Sur le montant de l'indemnité de préavis :
En cas de requalification par le juge d'une prise d'acte en rupture produisant les effets d'un licenciement sans cause réelle et sérieuse, le salarié peut prétendre à une indemnité compensatrice de préavis.
En l'espèce, l'association Unedic délégation AGS CGEA d'[Localité 5] ne conteste pas le fait que Mme [F] [O] n'ait pas exécuté de préavis, de sorte qu'il y a lieu de faire droit à sa demande à hauteur de 3 933,40 euros dont le montant n'est pas également sérieusement discuté par l'intimée,et à celle de 393,34 euros à titre d'indemnité de congés payés y afférente.
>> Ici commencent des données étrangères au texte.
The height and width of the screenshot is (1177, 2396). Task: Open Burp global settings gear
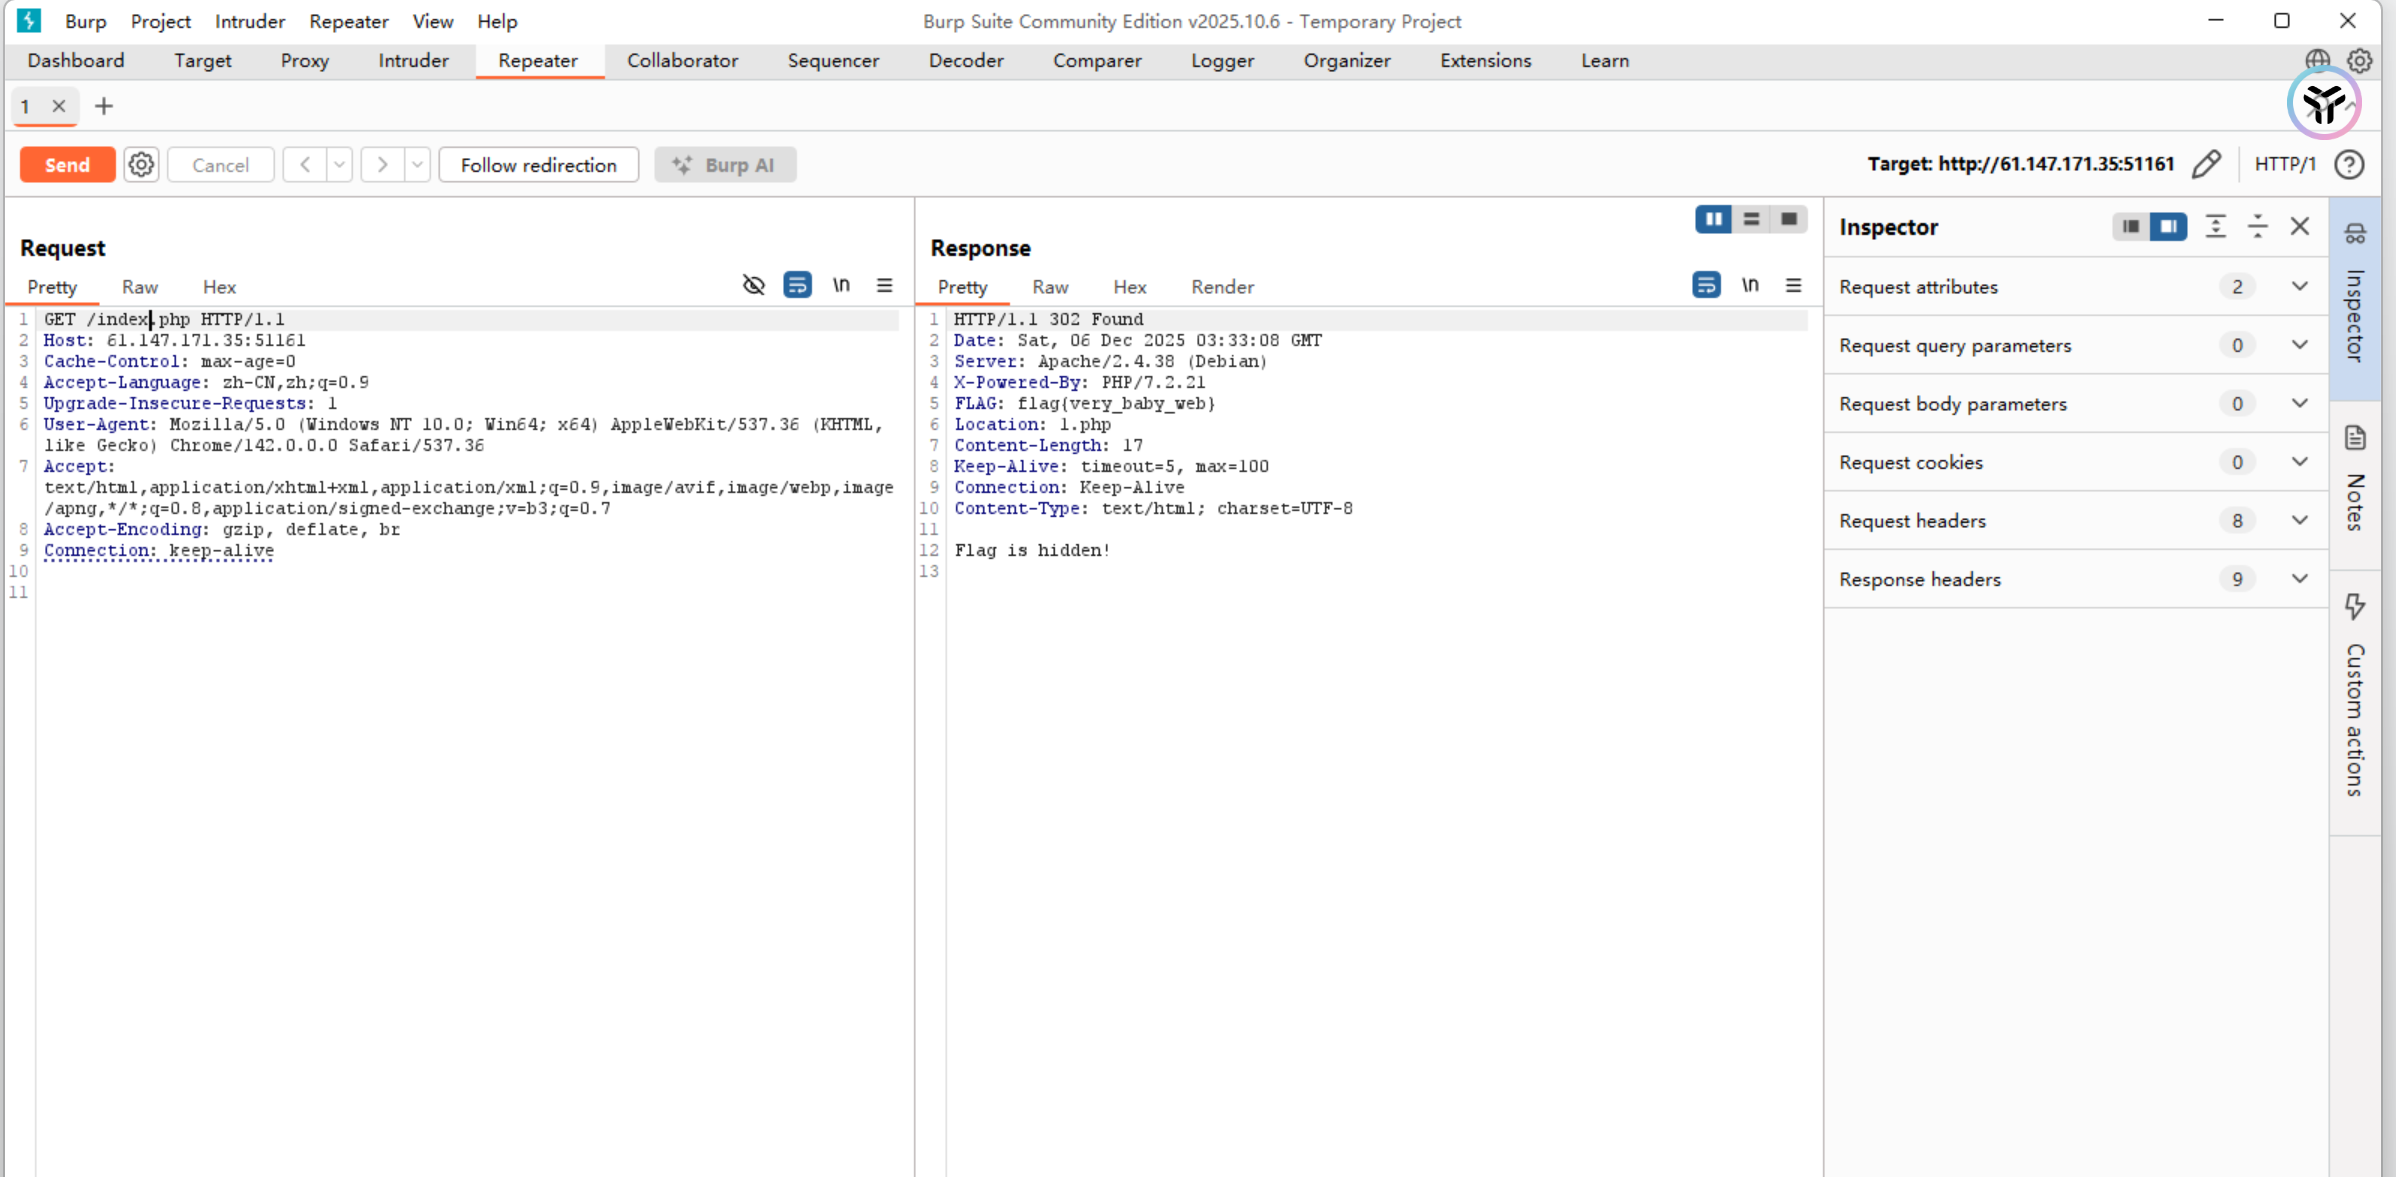[2359, 60]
Au vu de l'ensemble de ces considérations, il convient d'infirmer le jugement entrepris et de le réformer en ce sens.
PAR CES MOTIFS :
La cour, statuant publiquement, par arrêt réputé contradictoire, en matière prud'homale et en dernier ressort ;
Infirme le jugement rendu par le conseil de prud'hommes d'Orange le 21 novembre 2019,
Statuant de nouveau et y ajoutant,
Requalifie la prise d'acte du 07 avril 2017 en un licenciement sans cause réelle et sérieuse,
Fixe au passif de la société SCIC Association Développement du Travail Solidaire les créances de Mme [F] [O] aux sommes suivantes :
- 1 899,21 euros à titre d'indemnité de congés payés,
- 1 970,70 euros à titre d'indemnité de licenciement outre 197,07 euros d'indemnité compensatrice de congés payés y afférente,
- 5 900,10 euros à titre d'indemnité pour licenciement sans cause réelle et sérieuse,
- 11 800,20 euros à titre d'indemnité pour travail dissimulé,
- 3 933,40 euros à titre d'indemnité de préavis outre 393,34 euros à titre d'indemnité de congé payé y afférente,
Dit que les créances de Mme [F] [O] seront garanties par l'association Unedic Délégation AGS CGEA d'[Localité 5] es-qualité de gestionnaire de l'AGS, que dans les limites prévues aux articles L 3253-6 et L 3253-8 du code du travail et les plafonds prévus aux articles L 3253-17 et D 3253-5 du code du travail,
Ordonne à Maître [T], mandataire liquidateur de la SCIC Association Développement du Travail Solidaire, de délivrer à Mme [F] [O] dans les deux mois suivants la notification de la présente décision les documents suivants rectifiés conformément au présent arrêt :
- un certificat de travail,
- un bulletin de paie récapitulatif,
- une attestation Pôle emploi,
Rejette les demandes plus amples ou contraires,
Condamne Maître [T], mandataire liquidateur de la SCIC Association Développement du Travail Solidaire, aux dépens de première instance et d'appel.
Arrêt signé par le président et par la greffiere.